Friday, May 20, 2011

The End to the Internship Search

This is what someone with a job looks like.
It took longer than I would have liked, but finally my internship search has come to an end.

They told us on the first day of our ACT Team meeting (our career sessions led by 2nd years who interned in our specific industries the previous summer) way back in September that if we wanted an internship in Investment Management that a good chunk of us would have to sweat the process out.  A lot of 2nd years hadn't gotten their summer jobs until May or June.  Many more bowed out earlier than that to find positions in industries that had more openings.  They told us very frankly that if we didn't have the stomach to wait things out that we could save ourselves plenty of time and stress if we looked elsewhere earlier.  Even now I'm not sure what combination of dedication, stubbornness and overconfidence it was that made me to decide to stick with it from Day 1, but the warnings of my ACT coaches proved true in our class as well.  Our ACT Team of 30+ people was down to single digits by the winter quarter, and even some of those students came out of interest but were looking at other types of jobs too.  Even half of the students who had found a place on the Student Investment Fund, the most prestigious investment management activity at Anderson, had eventually decided to take internships in other financial verticals. 

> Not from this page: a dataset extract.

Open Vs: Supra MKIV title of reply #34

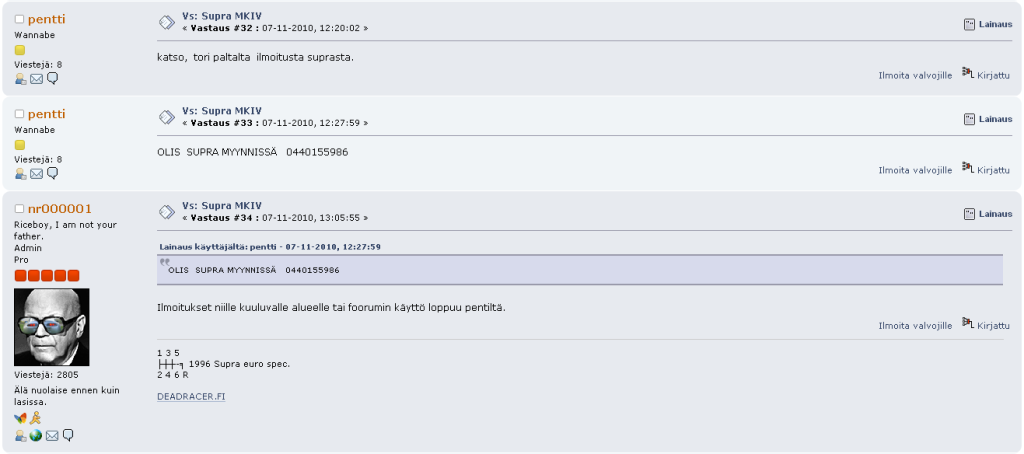click(x=222, y=206)
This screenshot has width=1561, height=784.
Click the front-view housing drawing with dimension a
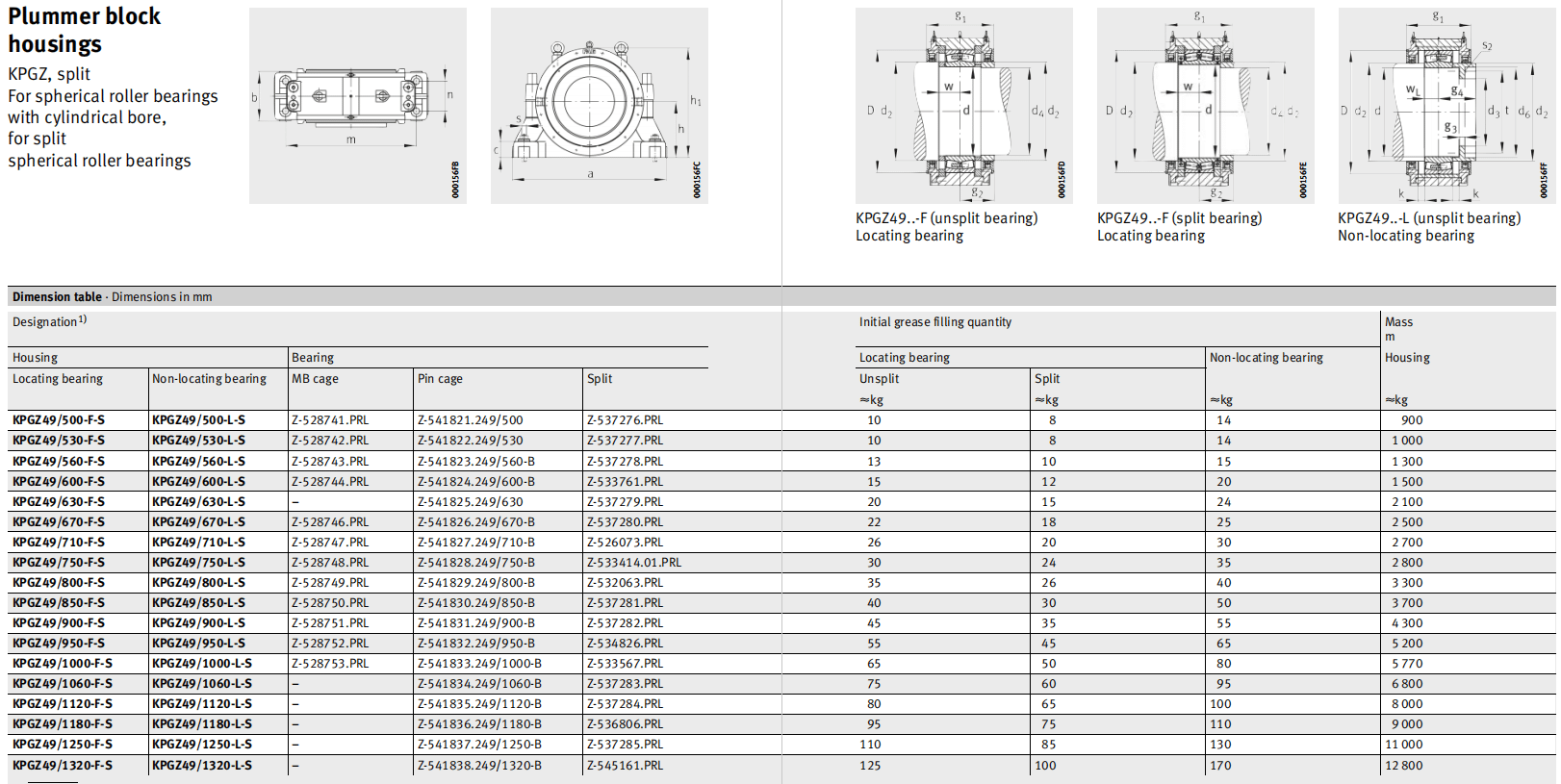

So by the time mid-May had rolled around I felt that I was no closer to an internship than when I started looking in the fall.  It's not that I hadn't found opportunities or put in effort.  My resume looks pretty good on paper which helped turn my 30+ applications into 10-15 1st round interviews, a decent conversion rate compared to what I heard from peers.  There were a couple trips to Orange County, multiple 7 am interviews,  countless stock pitch revisions, a timed real estate modeling case study, and lots of close calls (I was down to the final two with both Oaktree Capital and Green Street Advisors and was pretty convinced I had those jobs), but alas nothing had turned into an offer.  As other students continued to solidify their summer plans, I was really starting to feel stressed out more than I had in recent memory and was wondering where exactly I had gone wrong.  Should I have diversified my job search a bit more earlier on?  Should I have put in more legitimate networking efforts in the fall and winter rather than assuming job openings would just materialize?  Or maybe most simply I had just misjudged my skill-set and wasn't actually cut out for this industry.

But whatever the case may be, or whatever mistakes I may have made along the way, the bottom line is that I did finally lock down an internship.  Even during the process, I drew similarities to my job search senior year at Maryland.  I was convinced I wasn't going to find a job then and thought I'd have to move back to Long Island jobless and stay at my parents' home while looking for jobs post-grad.  I ended up getting a late offer at Cambridge, which turned out to be a truly great experience for me and the rest is history.  The point being, that at that time I was very stressed and really doubted myself but looking back I can barely remember it, and it all worked out.  People who I talked to regularly over the past couple months know how down I was about the whole search, but in the grand scheme of things it'll end up being a blip on the map, and hopefully will work out just as well.

My office building this summer
Anyways, enough looking back.  The quick summary on what I will be doing in the future is that I'll be working in a research analyst role for a sub-fund of Dalton Investments, a hedge fund just a couple miles from my apartment in Los Angeles.  The fund itself is a really small long-short domestic equity fund which will have two employees this summer (me and the portfolio manager), although the company/office have several others working on other funds.  I don't know all the details quite yet, but I'll probably be starting up shortly after finals in early or mid June and working around 40 hours a week (getting home by 3:30!) throughout the summer.  Working with just one other guy and sharing an office with him will be a big change of pace from my previous experience at Cambridge, but the portfolio manager seems super knowledgeable about investing and I think it'll be a really good learning experience.  We'll see how things go, but I'm definitely glad to have finally cleared this significant hurdle of my first year of business school.